### GIVEN EXERCISE
Rewrite the records starting at the line that contains "Image resolution: width=1140" and ending at the line that contains "should pyautogui.click(x=302, y=227).", replacing "gutter" with "margin" and leaving everything else unchanged. Give back only those lines.

### DATA EXCERPTS
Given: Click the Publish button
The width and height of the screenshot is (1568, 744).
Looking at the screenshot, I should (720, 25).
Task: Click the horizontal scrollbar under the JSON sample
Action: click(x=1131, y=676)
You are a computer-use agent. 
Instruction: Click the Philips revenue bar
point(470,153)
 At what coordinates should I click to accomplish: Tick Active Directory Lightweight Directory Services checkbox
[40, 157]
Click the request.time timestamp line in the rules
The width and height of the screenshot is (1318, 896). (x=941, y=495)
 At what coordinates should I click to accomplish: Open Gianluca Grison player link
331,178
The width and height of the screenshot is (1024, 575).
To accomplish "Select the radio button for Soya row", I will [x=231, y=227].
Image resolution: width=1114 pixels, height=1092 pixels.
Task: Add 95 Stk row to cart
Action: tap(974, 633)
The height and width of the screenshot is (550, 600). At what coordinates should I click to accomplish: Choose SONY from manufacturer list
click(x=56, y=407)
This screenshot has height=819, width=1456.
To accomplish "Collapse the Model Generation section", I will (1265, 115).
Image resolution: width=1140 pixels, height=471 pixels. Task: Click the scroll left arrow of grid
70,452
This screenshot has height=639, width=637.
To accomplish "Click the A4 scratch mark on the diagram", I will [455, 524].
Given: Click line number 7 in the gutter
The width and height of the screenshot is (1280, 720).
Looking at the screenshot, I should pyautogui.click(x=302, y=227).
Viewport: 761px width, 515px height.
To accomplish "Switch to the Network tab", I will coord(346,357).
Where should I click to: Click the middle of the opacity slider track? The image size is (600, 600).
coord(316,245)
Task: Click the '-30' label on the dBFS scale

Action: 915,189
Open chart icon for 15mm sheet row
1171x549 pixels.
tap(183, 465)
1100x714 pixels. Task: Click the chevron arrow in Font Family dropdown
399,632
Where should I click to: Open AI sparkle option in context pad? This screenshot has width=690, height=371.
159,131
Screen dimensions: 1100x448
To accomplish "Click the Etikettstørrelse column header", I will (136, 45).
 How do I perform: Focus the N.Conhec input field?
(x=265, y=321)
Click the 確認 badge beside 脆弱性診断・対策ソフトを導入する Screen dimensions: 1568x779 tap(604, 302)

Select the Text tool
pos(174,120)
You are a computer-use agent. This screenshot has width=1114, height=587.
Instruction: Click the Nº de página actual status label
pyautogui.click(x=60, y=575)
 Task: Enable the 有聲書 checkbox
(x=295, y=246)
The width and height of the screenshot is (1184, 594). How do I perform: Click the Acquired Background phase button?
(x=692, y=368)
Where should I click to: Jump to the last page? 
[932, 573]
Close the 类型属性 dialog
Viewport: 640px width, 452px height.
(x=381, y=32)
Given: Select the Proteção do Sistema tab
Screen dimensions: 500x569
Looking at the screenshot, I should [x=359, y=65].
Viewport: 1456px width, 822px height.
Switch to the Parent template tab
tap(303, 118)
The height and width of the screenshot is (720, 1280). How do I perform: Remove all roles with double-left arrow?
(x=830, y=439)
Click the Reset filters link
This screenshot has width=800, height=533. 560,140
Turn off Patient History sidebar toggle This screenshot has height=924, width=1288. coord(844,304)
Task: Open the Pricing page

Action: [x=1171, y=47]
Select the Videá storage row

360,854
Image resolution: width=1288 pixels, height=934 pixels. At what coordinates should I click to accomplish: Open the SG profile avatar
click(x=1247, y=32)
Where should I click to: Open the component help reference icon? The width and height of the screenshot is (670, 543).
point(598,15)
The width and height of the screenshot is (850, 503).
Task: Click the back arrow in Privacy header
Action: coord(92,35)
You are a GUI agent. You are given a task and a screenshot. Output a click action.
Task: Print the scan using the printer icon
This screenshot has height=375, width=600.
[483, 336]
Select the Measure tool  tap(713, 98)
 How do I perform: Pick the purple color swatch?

### ANSWER TO THE EXERCISE
Image resolution: width=1140 pixels, height=471 pixels. Task: Click the scroll left arrow of grid
70,452
This screenshot has height=639, width=637.
To accomplish "Click the A4 scratch mark on the diagram", I will [455, 524].
Given: Click line number 7 in the margin
The width and height of the screenshot is (1280, 720).
Looking at the screenshot, I should pyautogui.click(x=302, y=227).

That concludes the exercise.